President Donald Trump’s first term in the White House saw unusually high staff turnover among senior aides and cabinet officials, creating a volatile backdrop for investors when assessing the administration’s priorities. In his second term, we have witnessed a shift in his governing style, as the US president has adopted a more discreet approach, favouring private negotiation and strategic appointments rather than overt personnel changes. It reminded me of the popular competition show, The Traitors, where strategic gameplay and discretion can prove more effective than display.
While public dismissals have become less frequent in Trump’s administration, policy decisions – notably the use of tariffs – have been central in influencing global trade relations. These measures have at times blurred the line between ally and competitor, serving as an economic tool that can also test alignment and exert leverage.
In the process of assessing successors to the Federal Reserve (Fed) Chairman Jerome Powell, the administration has been closely examining who might prove reliable on policies before making a final choice. The Fed was designed to be independent from the White House so officials can set rates to control inflation without political pressure. Yet institutional independence has done little to insulate the Fed from White House pressure.
Figures such as Kevin Hassett, Kevin Warsh, Christopher Waller and Rick Rieder were all publicly floated and scrutinised, as the White House weighed up their views on interest rates and institutional independence.
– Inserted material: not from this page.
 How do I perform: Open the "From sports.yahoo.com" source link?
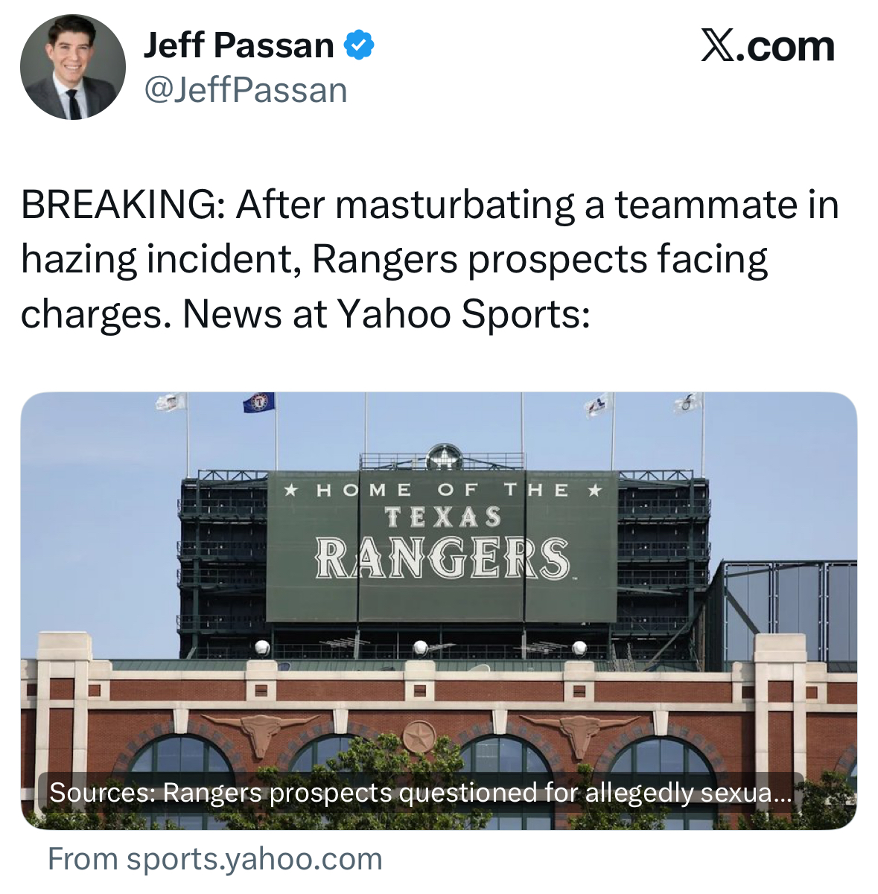215,859
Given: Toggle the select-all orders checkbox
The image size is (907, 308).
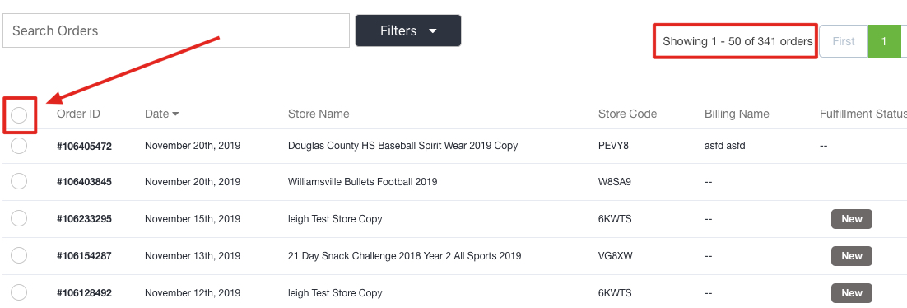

At the Davos conference in Switzerland, speaking about the timing of a new Fed chair announcement at the conference, Trump said, “Problem is they change once they get the job. They said everything I want to hear and then they get the job, they're locked in for six years, they get the job, and all of a sudden, ‘Let's raise rates a little bit.’ I call them, ‘Sir, we'd rather not talk about this.’ It's amazing how people change once they have the job. It's too bad, sort of disloyalty, but they got to do what they think is right.”1
The process concluded on 30 January, when Trump announced Warsh would succeed Powell as chairman of the central bank, pending Senate confirmation, putting the former central bank governor in a pivotal position at an institution increasingly at odds with the administration.2 Warsh, who was a front-runner to be Fed chair during Trump’s first term and was a Fed governor from 2006 to 2011, currently works with Stanley Druckenmiller and is a senior fellow at the Hoover Institution at Stanford.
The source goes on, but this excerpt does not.